> **AIM OF THE TASK**:
Would you reproduce exactly the lines below from the one holding "This screenshot has height=402, width=582." through the one holding "Given: Select the Business radio button", inclusive, and no others?

(SUPPLIED RECORDS Opens)

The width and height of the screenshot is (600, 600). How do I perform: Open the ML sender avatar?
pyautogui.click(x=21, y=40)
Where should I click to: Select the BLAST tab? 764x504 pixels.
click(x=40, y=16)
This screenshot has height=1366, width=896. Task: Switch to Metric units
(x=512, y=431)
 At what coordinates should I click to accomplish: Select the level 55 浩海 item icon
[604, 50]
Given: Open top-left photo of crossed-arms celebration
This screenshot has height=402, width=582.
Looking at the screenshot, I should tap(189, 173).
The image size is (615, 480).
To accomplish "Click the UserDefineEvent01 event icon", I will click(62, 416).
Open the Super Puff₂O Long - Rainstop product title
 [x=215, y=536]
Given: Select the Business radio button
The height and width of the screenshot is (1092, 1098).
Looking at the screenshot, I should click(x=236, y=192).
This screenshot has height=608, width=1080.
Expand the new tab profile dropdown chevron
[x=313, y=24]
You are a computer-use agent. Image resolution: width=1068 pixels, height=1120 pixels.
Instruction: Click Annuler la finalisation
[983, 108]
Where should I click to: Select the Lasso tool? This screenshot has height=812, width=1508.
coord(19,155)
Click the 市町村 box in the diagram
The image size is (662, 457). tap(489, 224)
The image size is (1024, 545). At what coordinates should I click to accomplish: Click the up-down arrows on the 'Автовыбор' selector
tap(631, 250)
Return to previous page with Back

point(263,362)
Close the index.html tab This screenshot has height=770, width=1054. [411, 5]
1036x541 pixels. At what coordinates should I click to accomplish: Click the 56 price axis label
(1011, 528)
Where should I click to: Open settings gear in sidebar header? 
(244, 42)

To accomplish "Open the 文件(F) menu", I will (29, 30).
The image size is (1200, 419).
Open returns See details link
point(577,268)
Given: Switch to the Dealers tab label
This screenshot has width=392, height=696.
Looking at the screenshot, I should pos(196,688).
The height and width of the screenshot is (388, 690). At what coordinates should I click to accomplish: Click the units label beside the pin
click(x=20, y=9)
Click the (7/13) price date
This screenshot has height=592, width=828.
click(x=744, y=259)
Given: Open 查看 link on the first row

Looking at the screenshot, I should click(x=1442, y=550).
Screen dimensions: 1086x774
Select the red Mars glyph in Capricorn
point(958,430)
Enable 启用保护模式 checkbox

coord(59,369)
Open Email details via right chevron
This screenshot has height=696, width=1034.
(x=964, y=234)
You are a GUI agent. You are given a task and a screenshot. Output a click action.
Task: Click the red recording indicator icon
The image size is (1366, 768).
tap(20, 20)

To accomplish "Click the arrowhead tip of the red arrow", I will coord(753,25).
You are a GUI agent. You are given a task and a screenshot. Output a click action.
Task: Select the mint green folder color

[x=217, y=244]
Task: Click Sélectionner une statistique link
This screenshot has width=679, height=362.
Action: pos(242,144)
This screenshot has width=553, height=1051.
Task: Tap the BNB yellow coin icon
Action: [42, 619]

(SUPPLIED RECORDS Closes)

> **TASK ANSWER**:
This screenshot has height=402, width=582.
Looking at the screenshot, I should tap(189, 173).
The image size is (615, 480).
To accomplish "Click the UserDefineEvent01 event icon", I will click(62, 416).
Open the Super Puff₂O Long - Rainstop product title
 [x=215, y=536]
Given: Select the Business radio button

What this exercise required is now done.